The festival saw a variety of items — from traditional bhapa ilish to emu steaks. While traditional vegetarian dishes were highlighted on October 22, eggs were the delicacy on October 24 and fish on October 25.
While the government has been ecstatic at the reception of the event, the Opposition less so. It has alleged that the festival was an “unnecessary squandering of tax payers’ money” and an “insult” to the poor, who cannot even get enough to eat.
Ahead of the Assembly elections earlier this year, the ruling Trinamool Congress was confident of its ‘“rice politics” — extending the scope of the National Food Security Act to reach out to 6.5 crore people instead of 3.5 crore (over 70 per cent of the state’s population).
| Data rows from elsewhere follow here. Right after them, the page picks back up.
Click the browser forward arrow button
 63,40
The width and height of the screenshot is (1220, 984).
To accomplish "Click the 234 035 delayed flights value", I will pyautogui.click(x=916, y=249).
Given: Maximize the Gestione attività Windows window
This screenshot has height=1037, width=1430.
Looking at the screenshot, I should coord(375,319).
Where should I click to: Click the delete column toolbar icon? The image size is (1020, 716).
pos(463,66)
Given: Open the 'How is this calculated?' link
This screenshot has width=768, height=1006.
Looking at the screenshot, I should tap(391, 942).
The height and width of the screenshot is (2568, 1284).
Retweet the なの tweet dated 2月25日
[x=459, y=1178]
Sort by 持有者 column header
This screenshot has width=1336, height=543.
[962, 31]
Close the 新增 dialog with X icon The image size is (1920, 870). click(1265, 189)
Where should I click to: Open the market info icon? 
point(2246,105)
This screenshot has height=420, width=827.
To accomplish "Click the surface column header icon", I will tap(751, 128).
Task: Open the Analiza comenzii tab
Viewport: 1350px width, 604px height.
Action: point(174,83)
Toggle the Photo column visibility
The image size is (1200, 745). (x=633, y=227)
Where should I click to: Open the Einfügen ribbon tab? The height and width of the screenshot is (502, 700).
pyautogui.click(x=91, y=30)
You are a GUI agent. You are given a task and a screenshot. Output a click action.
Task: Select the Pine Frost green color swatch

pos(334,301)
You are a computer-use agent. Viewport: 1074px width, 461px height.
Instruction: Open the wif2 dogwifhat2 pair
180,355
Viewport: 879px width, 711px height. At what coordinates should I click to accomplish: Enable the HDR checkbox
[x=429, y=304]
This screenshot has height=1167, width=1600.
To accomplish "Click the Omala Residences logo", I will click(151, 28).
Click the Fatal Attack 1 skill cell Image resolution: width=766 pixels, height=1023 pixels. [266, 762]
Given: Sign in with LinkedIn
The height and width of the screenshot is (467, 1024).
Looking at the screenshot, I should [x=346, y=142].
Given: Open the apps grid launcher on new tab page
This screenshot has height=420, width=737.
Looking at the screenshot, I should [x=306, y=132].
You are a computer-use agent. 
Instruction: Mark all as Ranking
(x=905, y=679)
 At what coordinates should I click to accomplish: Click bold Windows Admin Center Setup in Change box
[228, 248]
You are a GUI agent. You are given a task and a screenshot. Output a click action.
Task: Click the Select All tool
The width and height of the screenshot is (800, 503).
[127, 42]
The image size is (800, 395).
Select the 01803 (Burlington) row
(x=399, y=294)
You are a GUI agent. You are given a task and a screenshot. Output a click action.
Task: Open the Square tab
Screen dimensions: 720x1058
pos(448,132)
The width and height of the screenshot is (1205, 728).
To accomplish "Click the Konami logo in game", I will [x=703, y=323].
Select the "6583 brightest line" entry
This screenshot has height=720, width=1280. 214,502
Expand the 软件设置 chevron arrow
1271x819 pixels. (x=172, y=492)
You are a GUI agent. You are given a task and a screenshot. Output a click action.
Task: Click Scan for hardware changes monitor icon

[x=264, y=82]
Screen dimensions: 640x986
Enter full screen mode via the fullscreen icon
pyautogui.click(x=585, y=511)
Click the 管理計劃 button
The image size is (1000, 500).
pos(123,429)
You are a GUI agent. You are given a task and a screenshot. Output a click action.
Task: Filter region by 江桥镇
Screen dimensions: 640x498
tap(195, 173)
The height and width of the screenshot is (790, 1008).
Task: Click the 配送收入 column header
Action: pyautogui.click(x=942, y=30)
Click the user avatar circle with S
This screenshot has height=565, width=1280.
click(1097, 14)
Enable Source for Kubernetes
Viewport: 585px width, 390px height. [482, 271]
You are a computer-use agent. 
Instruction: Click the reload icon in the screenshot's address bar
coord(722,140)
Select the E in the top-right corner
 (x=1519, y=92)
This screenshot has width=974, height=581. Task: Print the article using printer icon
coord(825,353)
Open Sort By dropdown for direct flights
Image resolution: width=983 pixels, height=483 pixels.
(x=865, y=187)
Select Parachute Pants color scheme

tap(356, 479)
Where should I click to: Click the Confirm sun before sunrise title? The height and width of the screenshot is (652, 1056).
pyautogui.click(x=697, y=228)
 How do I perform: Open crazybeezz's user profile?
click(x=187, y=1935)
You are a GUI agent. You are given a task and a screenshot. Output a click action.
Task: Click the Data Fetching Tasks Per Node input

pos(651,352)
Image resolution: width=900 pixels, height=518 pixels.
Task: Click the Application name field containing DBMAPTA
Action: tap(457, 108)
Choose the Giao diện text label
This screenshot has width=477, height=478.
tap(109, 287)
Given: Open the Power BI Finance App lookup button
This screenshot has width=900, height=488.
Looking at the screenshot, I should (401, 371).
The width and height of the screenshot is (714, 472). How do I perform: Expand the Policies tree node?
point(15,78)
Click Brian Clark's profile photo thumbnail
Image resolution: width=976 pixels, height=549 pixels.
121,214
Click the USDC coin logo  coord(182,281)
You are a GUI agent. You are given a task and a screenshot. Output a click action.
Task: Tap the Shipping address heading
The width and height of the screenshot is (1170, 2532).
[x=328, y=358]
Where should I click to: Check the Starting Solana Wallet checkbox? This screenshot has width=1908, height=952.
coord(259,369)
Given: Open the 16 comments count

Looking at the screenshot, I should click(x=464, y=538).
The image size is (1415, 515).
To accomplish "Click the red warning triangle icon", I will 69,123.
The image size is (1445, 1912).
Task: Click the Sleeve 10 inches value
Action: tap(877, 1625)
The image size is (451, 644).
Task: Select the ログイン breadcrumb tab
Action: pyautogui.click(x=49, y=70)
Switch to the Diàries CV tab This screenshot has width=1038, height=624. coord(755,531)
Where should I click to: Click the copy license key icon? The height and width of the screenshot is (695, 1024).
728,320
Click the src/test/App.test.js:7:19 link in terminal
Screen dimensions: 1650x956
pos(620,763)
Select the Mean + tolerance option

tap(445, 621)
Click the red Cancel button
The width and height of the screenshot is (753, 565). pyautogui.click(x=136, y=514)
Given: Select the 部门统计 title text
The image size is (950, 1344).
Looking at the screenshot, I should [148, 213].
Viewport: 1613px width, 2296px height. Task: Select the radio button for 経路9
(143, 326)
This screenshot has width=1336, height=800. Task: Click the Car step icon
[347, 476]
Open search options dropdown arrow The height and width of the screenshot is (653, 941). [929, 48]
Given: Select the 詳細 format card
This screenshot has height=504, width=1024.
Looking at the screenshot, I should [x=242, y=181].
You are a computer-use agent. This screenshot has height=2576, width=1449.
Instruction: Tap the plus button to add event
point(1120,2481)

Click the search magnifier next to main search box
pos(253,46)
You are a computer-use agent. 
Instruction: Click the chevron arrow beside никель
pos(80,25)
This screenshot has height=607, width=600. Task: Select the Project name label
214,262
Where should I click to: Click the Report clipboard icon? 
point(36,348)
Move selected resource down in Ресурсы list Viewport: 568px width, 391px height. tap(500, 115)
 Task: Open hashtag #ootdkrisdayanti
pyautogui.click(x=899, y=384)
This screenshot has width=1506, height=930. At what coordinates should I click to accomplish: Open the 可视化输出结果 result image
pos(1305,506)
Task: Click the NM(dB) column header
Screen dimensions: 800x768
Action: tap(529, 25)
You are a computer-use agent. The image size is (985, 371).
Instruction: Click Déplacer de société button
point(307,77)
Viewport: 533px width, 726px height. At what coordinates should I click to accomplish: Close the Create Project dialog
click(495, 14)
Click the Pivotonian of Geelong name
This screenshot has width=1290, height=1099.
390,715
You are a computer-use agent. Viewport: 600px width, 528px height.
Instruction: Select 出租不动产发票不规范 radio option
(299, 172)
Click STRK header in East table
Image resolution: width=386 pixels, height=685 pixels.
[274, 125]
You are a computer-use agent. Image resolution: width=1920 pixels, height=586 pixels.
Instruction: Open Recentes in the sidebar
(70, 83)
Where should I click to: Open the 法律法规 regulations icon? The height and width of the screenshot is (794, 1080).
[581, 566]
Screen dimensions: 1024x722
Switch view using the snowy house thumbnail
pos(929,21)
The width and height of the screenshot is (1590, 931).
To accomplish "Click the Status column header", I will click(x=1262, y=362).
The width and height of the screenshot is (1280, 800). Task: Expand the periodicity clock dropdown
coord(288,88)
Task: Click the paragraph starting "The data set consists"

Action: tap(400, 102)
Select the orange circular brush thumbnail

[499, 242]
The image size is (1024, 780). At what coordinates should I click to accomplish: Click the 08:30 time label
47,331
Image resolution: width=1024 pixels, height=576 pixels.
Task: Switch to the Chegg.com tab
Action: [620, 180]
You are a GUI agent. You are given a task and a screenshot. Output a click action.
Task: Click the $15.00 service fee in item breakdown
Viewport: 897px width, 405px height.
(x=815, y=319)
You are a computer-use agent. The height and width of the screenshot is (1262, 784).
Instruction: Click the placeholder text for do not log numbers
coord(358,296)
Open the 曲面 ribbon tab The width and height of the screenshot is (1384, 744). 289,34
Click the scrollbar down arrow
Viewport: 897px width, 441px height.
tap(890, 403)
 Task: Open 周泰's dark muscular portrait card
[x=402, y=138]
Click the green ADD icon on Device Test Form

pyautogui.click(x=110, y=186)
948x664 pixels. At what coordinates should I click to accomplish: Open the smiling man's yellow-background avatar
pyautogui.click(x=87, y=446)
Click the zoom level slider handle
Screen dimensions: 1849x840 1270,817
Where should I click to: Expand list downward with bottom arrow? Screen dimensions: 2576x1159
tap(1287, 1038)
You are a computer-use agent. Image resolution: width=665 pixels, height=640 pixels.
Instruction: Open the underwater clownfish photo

The Bengal famine of 1943, consequent cases of what the government euphemistically refers to as “hunger deaths” or death due to “chronic ailments neglected in the past” have entrenched hunger as a vital issue during elections.
A myriad representation of hunger by artists ranging from Chittaprosad to Somnath Hore have formed the iconography for hunger in the post-colonial Bengal, which continues today. Mamata herself is not unaware of this. At rallies, she is often introduced as the ‘anna data’ — goddess of food — by her party members. It was no accident that the new state secretariat was named Nabanna, after Bijon Bhattacharya’s play on famine.
For the Left and Congress, the ‘Ahare Bangla’ festival has proven an ideal platform to hit out at Mamata. Left cadres had hit the street, protesting the “wastage of government funds” through its ‘Anahare Bangla’ (Bengal starving) programme. A day before the inauguration of the food fest, Left leaders had organised a protest that defaced the venue’s gate with posters highlighting starvation in Bengal and deaths due to malnutrition in the tea gardens.
“The government should give priority to issues like unemployment, factory lockouts, dengue outbreaks and not organise a food festival. It is an insult to those who don’t get enough to eat,” said Left leader Sujan Chakraborty.
The Congress, on the other hand, has alleged that the fest was a “gimmick”. Party president Adhir Ranjan Chowudhury said: “It seems Banerjee is mocking the common people. In a state where farmers do not get paid for their crops and a lot of people cannot buy two square meals a day, what significance does a food festival hold?”